Given passage
========

Before statistical tests are applied, assumptions intrinsic to reproducibility analysis must be verified (e.g., normality of data and the nature of any relationship between measurement error and the magnitude of the parameters). Appropriate statistical parameters include the within-subject SD and coefficient of variance, and intraclass correlation coefficient should be quoted in communications (as detailed in Appendix 3). The repeatability statistic is a useful parameter for DCE-MRI studies because it informs on whether changes in a particular patient are significant.
Centers should define reproducibility of data that is traceable, for individuals and intergroup comparisons, allowing the power of studies to be defined prospectively for a defined end point. Where possible, and in the absence of existing reproducibility data specific to the method, two baseline measurements should be incorporated to allow assessment of individual patient reproducibility.
Multiple lesions per organ should be taken into account.
A standardized minimum statistical approach for reproducibility analysis should be reported.

========

Parts of the exercise
1 > In the reproducibility guidance, copy the part starting with "Centers should define" and going on through "should be reported.", switching "baseline" to "pretreatment".
2 > Answer these questions from the reproducibility guidance:
(a) Which statistic informs on whether changes in a particular patient are significant?
(b) How many baseline measurements should be incorporated where possible?
(c) What should be taken into account per organ?
3 > Summarize the reproducibility guidance in two sentences.

Stored data
========

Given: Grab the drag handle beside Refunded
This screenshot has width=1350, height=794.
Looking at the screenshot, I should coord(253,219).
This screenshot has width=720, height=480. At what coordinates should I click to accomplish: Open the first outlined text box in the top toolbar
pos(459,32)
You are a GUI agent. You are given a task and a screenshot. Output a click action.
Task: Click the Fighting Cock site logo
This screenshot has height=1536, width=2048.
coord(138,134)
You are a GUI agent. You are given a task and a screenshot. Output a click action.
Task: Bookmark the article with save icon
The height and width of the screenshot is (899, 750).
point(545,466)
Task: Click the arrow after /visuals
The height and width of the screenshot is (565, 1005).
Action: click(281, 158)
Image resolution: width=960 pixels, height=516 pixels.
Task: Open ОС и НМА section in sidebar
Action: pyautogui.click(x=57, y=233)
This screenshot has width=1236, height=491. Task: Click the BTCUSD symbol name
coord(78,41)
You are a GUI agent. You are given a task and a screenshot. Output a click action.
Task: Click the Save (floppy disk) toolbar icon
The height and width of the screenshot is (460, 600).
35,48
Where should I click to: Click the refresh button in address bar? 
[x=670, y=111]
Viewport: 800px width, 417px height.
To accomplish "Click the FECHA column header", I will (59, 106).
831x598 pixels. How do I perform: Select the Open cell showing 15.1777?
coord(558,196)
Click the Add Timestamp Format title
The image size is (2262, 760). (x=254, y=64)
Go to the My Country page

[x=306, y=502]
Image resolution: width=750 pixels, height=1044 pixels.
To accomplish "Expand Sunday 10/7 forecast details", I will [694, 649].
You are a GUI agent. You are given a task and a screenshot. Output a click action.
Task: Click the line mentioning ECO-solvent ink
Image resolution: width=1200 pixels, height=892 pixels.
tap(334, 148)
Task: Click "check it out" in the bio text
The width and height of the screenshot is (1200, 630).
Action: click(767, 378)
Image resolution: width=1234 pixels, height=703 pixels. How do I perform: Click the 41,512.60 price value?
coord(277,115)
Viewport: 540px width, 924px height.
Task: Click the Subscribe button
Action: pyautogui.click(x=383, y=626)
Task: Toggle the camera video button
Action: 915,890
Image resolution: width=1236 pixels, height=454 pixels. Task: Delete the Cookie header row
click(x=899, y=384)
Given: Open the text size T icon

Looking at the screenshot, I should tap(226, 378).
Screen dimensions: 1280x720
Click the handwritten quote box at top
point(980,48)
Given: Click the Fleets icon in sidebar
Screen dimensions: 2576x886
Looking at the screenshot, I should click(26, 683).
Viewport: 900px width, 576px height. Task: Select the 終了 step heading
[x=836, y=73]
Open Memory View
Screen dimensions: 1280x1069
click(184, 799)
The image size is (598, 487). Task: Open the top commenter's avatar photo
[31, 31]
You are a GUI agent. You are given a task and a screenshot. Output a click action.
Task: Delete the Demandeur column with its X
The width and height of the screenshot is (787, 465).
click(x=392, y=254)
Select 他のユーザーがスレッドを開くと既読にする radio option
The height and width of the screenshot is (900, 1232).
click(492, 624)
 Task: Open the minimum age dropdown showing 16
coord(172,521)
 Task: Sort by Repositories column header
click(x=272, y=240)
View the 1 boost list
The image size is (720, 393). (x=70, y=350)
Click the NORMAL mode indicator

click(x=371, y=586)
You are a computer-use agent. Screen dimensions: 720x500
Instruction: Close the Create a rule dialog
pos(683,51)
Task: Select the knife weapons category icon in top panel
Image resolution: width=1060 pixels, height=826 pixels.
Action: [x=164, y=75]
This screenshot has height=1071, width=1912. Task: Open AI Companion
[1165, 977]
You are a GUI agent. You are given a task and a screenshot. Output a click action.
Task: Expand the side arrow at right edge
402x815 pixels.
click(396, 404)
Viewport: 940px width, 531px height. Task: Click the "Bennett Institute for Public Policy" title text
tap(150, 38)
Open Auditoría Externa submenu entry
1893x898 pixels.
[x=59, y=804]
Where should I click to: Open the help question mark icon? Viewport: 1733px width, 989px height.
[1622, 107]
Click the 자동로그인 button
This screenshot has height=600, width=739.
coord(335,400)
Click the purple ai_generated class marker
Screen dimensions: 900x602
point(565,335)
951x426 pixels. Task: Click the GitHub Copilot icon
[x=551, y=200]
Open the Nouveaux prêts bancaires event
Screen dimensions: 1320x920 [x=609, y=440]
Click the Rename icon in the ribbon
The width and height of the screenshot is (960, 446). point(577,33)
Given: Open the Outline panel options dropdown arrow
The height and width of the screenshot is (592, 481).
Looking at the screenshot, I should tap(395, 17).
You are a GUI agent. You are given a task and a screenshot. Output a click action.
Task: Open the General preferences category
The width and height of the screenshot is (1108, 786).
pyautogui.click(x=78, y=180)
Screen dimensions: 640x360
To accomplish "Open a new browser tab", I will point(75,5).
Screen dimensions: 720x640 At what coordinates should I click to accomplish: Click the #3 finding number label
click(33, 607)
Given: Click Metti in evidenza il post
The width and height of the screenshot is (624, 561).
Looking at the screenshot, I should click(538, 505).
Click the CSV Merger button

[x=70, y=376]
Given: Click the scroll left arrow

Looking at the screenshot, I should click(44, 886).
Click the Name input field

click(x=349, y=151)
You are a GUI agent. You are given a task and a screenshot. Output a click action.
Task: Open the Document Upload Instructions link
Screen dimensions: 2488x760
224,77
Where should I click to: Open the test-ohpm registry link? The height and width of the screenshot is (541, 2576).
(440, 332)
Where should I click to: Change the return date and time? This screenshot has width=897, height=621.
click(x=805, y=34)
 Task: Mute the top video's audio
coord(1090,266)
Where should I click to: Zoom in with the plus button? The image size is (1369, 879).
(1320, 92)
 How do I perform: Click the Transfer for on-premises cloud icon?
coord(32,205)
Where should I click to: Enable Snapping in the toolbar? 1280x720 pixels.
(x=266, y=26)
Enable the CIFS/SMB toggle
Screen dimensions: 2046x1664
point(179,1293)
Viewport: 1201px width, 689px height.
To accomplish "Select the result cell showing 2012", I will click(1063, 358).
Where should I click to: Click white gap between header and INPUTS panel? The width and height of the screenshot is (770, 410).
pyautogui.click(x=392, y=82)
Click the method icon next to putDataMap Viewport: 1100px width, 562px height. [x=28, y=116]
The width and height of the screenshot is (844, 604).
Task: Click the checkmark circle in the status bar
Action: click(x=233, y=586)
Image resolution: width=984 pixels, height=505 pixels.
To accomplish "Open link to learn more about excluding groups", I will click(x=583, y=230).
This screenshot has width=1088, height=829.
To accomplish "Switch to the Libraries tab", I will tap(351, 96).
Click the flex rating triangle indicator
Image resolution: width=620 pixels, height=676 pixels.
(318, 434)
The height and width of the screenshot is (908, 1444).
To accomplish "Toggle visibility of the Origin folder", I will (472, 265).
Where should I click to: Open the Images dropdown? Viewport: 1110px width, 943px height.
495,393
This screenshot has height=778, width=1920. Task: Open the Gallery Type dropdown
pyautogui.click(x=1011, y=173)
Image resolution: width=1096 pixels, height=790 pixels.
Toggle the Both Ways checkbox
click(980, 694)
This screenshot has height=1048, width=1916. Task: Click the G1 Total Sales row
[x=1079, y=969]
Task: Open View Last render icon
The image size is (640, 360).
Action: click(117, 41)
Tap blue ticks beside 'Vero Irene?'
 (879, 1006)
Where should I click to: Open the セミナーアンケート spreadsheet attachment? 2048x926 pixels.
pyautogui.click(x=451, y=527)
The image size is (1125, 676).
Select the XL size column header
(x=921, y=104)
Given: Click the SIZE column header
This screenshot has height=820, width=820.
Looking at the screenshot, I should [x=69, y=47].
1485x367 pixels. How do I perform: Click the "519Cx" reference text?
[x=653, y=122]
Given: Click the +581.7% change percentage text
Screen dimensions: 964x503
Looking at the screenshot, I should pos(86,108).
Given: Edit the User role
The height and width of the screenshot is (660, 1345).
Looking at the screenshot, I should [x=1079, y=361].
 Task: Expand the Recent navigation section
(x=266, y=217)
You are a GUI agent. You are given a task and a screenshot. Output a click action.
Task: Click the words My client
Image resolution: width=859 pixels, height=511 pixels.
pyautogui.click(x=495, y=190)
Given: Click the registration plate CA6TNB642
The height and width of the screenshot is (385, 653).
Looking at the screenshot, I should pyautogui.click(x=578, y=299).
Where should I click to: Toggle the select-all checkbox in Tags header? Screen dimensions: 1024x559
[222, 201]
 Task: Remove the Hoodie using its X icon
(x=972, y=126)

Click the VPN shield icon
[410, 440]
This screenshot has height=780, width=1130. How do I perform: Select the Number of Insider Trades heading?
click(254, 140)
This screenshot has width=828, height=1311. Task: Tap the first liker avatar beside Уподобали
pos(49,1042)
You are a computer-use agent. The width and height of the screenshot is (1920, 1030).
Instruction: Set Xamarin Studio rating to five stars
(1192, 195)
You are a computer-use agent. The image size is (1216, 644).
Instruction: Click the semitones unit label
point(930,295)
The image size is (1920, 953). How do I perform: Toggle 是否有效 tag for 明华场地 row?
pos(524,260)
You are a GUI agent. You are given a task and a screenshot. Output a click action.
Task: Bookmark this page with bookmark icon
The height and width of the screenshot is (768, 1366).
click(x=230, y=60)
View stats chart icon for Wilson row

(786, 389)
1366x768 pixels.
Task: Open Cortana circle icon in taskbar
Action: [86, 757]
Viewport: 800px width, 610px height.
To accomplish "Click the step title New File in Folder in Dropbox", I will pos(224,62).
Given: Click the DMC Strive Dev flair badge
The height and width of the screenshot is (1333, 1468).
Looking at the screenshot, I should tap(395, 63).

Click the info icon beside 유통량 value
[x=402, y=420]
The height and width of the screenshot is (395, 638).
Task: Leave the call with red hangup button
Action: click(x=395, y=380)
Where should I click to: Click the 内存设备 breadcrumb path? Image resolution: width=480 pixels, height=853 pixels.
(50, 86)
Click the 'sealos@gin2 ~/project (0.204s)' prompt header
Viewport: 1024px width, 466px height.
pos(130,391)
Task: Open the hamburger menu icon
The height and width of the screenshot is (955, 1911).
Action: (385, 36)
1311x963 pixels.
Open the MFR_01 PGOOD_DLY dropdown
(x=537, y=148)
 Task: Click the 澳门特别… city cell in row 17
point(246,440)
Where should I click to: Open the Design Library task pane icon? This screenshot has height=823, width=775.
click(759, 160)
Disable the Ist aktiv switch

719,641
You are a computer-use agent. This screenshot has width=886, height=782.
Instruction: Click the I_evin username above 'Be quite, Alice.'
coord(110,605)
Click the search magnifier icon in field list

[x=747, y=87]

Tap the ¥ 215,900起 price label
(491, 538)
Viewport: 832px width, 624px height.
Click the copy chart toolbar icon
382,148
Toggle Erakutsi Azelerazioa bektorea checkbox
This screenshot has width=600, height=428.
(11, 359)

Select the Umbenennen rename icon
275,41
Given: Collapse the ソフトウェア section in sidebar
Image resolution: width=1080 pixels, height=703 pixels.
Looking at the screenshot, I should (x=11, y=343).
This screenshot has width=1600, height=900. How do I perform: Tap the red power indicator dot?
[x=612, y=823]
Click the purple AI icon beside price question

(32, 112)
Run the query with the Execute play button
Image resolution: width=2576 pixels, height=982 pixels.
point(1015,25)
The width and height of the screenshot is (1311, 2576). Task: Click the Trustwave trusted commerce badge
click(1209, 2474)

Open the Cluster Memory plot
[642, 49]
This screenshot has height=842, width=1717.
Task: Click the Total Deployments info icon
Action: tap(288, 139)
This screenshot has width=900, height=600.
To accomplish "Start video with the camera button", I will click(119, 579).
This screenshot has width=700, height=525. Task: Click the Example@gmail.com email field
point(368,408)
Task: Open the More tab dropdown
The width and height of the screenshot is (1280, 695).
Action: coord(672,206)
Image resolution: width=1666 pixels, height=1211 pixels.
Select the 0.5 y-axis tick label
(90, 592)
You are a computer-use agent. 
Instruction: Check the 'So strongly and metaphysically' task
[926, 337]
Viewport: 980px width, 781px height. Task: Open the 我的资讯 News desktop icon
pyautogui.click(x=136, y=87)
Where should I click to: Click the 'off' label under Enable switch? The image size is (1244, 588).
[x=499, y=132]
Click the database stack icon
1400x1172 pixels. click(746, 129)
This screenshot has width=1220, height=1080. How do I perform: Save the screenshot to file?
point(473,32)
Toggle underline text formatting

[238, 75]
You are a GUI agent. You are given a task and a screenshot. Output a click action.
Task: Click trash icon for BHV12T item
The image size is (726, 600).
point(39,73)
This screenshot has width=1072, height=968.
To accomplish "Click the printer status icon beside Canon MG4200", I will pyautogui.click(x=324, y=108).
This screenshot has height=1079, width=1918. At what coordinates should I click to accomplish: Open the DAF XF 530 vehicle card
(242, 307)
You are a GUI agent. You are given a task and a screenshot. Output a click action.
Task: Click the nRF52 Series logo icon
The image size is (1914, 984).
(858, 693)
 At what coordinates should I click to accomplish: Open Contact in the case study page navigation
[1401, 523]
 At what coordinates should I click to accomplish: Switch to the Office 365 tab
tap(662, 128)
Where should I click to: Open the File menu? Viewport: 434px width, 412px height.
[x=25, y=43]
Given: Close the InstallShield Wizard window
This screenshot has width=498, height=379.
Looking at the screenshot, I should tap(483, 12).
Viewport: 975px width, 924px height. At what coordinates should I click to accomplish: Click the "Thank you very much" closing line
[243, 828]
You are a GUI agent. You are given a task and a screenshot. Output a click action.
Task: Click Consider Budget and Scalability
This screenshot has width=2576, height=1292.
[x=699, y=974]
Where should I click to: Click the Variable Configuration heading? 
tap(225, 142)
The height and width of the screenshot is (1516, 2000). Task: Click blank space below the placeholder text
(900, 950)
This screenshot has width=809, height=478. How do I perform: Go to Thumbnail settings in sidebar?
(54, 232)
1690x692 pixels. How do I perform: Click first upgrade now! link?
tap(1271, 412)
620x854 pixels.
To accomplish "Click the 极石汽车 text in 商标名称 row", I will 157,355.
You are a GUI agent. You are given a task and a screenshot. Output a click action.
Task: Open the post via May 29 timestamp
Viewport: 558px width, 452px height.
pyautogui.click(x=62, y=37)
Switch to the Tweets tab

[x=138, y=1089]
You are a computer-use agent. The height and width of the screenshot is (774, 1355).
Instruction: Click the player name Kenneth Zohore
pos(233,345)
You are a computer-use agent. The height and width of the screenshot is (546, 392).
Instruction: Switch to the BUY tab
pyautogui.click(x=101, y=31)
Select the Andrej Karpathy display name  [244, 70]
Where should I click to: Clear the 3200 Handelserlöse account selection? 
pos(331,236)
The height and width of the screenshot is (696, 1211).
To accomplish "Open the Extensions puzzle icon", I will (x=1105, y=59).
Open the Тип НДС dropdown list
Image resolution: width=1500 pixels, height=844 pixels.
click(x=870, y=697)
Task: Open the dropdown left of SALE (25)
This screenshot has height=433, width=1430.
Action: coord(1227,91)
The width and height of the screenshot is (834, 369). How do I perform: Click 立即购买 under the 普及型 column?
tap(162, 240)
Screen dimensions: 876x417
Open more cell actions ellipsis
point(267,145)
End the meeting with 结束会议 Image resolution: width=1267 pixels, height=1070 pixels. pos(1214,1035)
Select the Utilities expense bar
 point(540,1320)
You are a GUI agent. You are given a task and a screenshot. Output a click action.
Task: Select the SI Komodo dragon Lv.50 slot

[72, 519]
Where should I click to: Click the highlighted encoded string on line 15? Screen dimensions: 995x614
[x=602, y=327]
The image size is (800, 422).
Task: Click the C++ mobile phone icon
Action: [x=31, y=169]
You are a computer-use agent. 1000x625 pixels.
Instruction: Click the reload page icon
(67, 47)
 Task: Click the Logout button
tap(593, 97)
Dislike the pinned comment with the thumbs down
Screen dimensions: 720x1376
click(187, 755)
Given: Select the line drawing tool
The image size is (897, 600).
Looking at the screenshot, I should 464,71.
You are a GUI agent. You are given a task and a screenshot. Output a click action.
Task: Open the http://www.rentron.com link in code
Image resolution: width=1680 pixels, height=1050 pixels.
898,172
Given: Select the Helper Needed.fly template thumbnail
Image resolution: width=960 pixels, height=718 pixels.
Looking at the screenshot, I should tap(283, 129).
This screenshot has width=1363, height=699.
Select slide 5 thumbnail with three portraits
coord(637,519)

========

Answer set
1 >
Centers should define reproducibility of data that is traceable, for individuals and intergroup comparisons, allowing the power of studies to be defined prospectively for a defined end point. Where possible, and in the absence of existing reproducibility data specific to the method, two pretreatment measurements should be incorporated to allow assessment of individual patient reproducibility.
Multiple lesions per organ should be taken into account.
A standardized minimum statistical approach for reproducibility analysis should be reported.

2 >
(a) The repeatability statistic.
(b) Two.
(c) Multiple lesions.

3 > Assumptions such as normality of data must be verified before statistical tests are applied, and the within-subject SD, coefficient of variance and intraclass correlation coefficient should be quoted. Centers should define traceable reproducibility, include two baseline measurements where possible when no method-specific data exist, account for multiple lesions per organ, and report a standardized minimum statistical approach.